Две ночи напролет, до полного изнеможения, вместе с либеральными лидерами, они вырабатывали условия передачи власти. В конце концов, в «условиях» не оказалось ни слова о прекращении войны, ни слова о демократической республике, ни слова о земле, то есть именно тех требований, ради которых совершалась революция.
Конечно, была не сей счет «теория»: раз революция буржуазная, значит и власть должна принадлежать буржуазии. Николая Романова могут сменить лишь политические деятели типа Родзянко или Милюкова. Только им может подчиниться старый чиновный аппарат, худо-бедно обеспечивающий жизнедеятельность страны.
Но теоретические формулы часто прикрывают и нечто более личное. К примеру – нерешительность, а то и просто страх. Когда председателя Петросовета Николая Чхеидзе спросили – готов ли он возглавить правительство? – он в ужасе отшатнулся: «Упаси господи, что я, сумасшедший?!» Положение страны было катастрофическим. На фронтах армия терпела поражение. Надвигалась разруха. Поэтому не только «догма», но и элементарная боязнь взять на себя ответственность за судьбу страны, определила поведение меньшевистско-эсеровских вождей, добровольно – «от имени революции» – передавших власть буржуазному правительству.

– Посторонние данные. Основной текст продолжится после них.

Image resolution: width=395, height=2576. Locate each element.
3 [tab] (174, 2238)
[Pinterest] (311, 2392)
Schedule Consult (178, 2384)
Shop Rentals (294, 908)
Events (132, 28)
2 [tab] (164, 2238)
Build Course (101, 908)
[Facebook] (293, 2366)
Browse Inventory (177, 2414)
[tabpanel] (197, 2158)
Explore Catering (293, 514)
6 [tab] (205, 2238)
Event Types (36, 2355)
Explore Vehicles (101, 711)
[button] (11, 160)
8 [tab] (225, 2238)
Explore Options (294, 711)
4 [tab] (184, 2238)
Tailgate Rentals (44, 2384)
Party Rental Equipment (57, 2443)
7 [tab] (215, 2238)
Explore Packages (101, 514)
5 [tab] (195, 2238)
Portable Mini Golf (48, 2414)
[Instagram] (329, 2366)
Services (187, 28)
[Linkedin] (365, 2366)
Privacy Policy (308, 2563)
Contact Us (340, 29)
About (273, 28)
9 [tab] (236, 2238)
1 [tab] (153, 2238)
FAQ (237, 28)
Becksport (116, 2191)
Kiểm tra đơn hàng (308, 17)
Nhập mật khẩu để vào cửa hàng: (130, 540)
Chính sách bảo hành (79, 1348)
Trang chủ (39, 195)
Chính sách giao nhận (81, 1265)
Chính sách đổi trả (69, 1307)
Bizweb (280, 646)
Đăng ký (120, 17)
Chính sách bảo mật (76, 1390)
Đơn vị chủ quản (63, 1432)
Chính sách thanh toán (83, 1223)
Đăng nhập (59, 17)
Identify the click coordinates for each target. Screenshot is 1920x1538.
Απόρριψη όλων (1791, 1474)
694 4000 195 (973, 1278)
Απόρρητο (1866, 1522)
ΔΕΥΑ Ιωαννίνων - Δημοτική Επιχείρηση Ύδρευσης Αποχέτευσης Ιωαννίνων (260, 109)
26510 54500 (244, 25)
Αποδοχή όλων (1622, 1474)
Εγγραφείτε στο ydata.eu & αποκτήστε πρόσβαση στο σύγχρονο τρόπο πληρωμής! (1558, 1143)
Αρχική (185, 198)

Это и позволило правительству, как выразился Ленин, «положить ноги на стол». Через российских послов Милюков заверил союзников, что война будет продолжена. В Кронштадт, Свеаборг и другие места, где имели место эксцессы, для наведения порядка направили правительственных комиссаров. А для усмирения бунтующих крестьян послали воинские команды. Так что «царство Исайи» кончилось довольно быстро. Но хотя «слияние классов» кончилось, эйфория все еще оставалась. Она проявилась и в ночной встрече Ленина с питерскими большевиками в особняке Кшесинской, пока Владимир Ильич не оборвал поток приветствий и вместо этого предложил высказаться «о той тактике, которой надо держаться»[289].
4 (17) апреля в Таврический дворец Ленин и его спутники приехали в 12 часов. Владимира Ильича сразу подхватили старые и новые знакомые. Были тут и кожевник Иван Присягин, и уже упоминавшийся рабочий завода «Айваз» Иван Чугурин – давние ученики Ленина по школе Лонжюмо. И вернувшийся из ссылки рабочий – депутат IV Думы Федор Самойлов. Пришли Шляпников, Коллонтай… Но больше виделось лиц совсем незнакомых, смотревших с любопытством и ожиданием. Крупская заметила, как Владимир Ильич отыскал глазами Присягина, улыбнулся ему – было у них «какое-то понимание с полуслова» – и начал выступление…[290]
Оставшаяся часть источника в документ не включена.